--- begin EXCERPT ---

When I think about my family, my friends, and the work that I get to do, I know that I am lucky. Most of the time, I love my life as a mother, writer, wife, teacher, and editor. Other times, I am profoundly overwhelmed. But I am old enough now to recognize that seasons pass quickly—What to Expect When You’re Expecting, Good Night Moon, Fiske Guide to Colleges—and I know that before long I will miss my grown-up children.

My mother was my first teacher. She gave me a love of books and words. And thanks to the “benign neglect” style of parenting during the late ‘70’s, I was free to bike to the Helen Plum Memorial Library in Lombard, Illinois and spend as much time as I wanted among the stacks. Since then, books have been my constant friends. All those years when I wasn’t yet writing, I was reading.

--- end EXCERPT ---

PARTS OF THE EXERCISE |
(1) Copy from the essay the passage that opens with the words containing "When I think" and closes with "I was reading.".
(2) According to the essay, which library did the writer bike to as a child?
(3) Pick up the essay on family and books after its final sentence and extend it by a paragraph.
The listing after this essay comes from an unrelated source.

--- begin INFORMATION SHOWN ---

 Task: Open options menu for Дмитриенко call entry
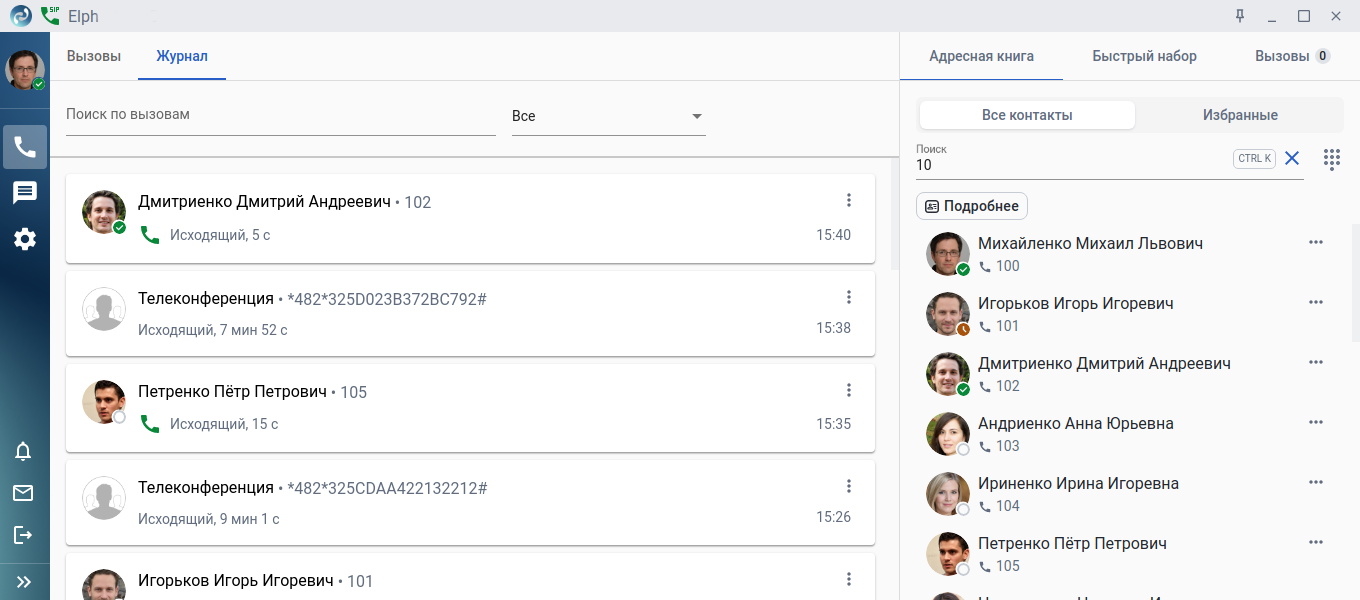coord(848,200)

--- end INFORMATION SHOWN ---

RESPONSES IN ORDER |
(1)
When I think about my family, my friends, and the work that I get to do, I know that I am lucky. Most of the time, I love my life as a mother, writer, wife, teacher, and editor. Other times, I am profoundly overwhelmed. But I am old enough now to recognize that seasons pass quickly—What to Expect When You’re Expecting, Good Night Moon, Fiske Guide to Colleges—and I know that before long I will miss my grown-up children.

My mother was my first teacher. She gave me a love of books and words. And thanks to the “benign neglect” style of parenting during the late ‘70’s, I was free to bike to the Helen Plum Memorial Library in Lombard, Illinois and spend as much time as I wanted among the stacks. Since then, books have been my constant friends. All those years when I wasn’t yet writing, I was reading.

(2) The Helen Plum Memorial Library in Lombard, Illinois.

(3)
About Beth Mayer

I always wanted to write, but it took me a while to honor that. After my undergraduate work at the University of St. Thomas in St. Paul, Minnesota, I taught high school English for five years. Although I liked teaching and made some true friends, something was off inside of me and I remembered: Hold on. I don’t just want to teach stories. I need to write them, too. When my son and daughter were young, I didn’t work outside the home and instead completed my MFA at Hamline University. My professors treated me and my work with the care and seriousness we deserved. I am forever grateful to them: Patricia Weaver Francisco, Deborah Keenan, Sheila O’Connor, Carol Bly, Mary Rockcastle, and Larry Sutin. They helped me to become bold and tenacious. My first story was published with The Threepenny Review, where Editor Wendy Lesser was willing to take a chance on an unknown writer. From there, my fiction has been recognized in contests and has appeared in numerous magazines and anthologies.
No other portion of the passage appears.